**Given exercise 1**
In the commentary on prime ministers at emergencies, who was premier of Queensland during the 2011 floods?
**Given exercise 2**
List every person named in the commentary on prime ministers at emergencies.
**Given exercise 3**
Write a continuation of the commentary on prime ministers at emergencies, picking up after its final sentence.

╭─ Passage provided

When an emergency such as this occurs, the PM is expected to be there, touring around, being seen listening to briefings by the local emergency services chief, with a bit of looking at maps and so forth, and showing emotion.
Scott Morrison this week was not actually doing anything of note – and to be honest, neither was the ALP leader, Anthony Albanese, who also toured parts of NSW and received a briefing on the situation.
About the best the PM could have done this week was made sure the NSW fires services had the phone number of the ADF to contact and then to let them get on with their work.
But had he done that, the criticism of course would have been about where was he, why hadn’t he visited the scene, talked with emergency services and so on.
Back in 2011, Julia Gillard was accused by Tony Abbott and others for being too “wooden” when she visited the Queensland floods. It was all the usual sexist crud that was directed towards Gillard. She was regarded as not emotional enough compared to Anna Bligh, who was premier of Queensland at the time and had an actual role, whereas Gillard – like Morrison this week – really had nothing to do.

╰─
╭─ Collected material

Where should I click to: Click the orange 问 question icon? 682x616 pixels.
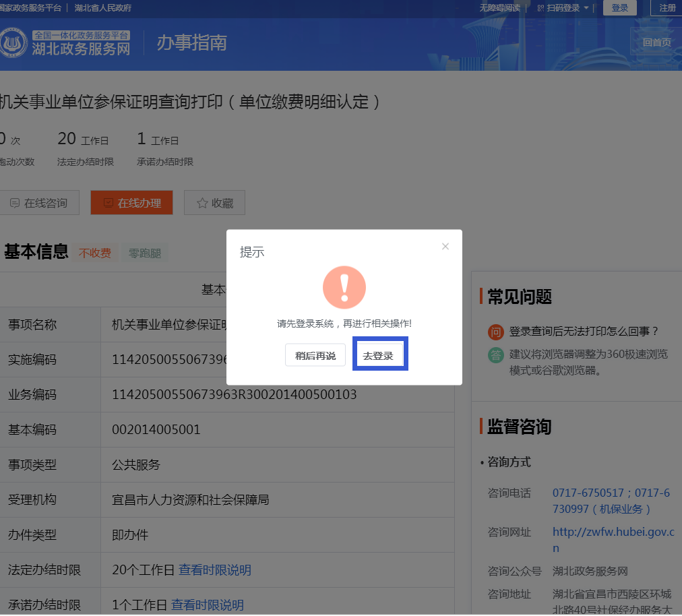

╰─

**Exercise result 1**
Anna Bligh

**Exercise result 2**
Scott Morrison, Anthony Albanese, Julia Gillard, Tony Abbott, Anna Bligh

**Exercise result 3**
Gillard’s failure was not about action, it was about the performance. (And the reality that she could do no right – even when she later cried in parliament. Andrew Bolt wrote a column in which he was at pains to say that while he thought her tears were genuine, “it will seem calculated to some” because she needed to show that she was not wooden.)
Morrison, the man from marketing, sure as heck was not going to make the mistake of appearing too wooden – he is very much a politician in tune with the performative nature of the job. We saw this during the election campaign when he would “do things” that made the travelling press pack happy because it gave them something to report about.
He also knows how to make use of a crisis.
Does anyone remember the crisis of needles in strawberries? In reality the biggest concern was the risk of copycat acts due to the attention Morrison gave the contamination scare, but nevertheless he used the occasion to perform the role of the leader who was tough on crime.
He also used the occasion to rush through laws that were neither asked for nor needed, but which show that while we might dismiss the performative art of politics as a sideshow, politicians on their game will use it to push their agenda and get their way.
Our media system is driven by what Italian media academic Gianpietro Mazzoleni calls “spectacularisation” – the demand for the spectacle in our political news – and good politicians use it to their advantage.
And so Morrison brings in a lump of coal to parliament. Why? The performance – it annoys the left and it is a good spectacle.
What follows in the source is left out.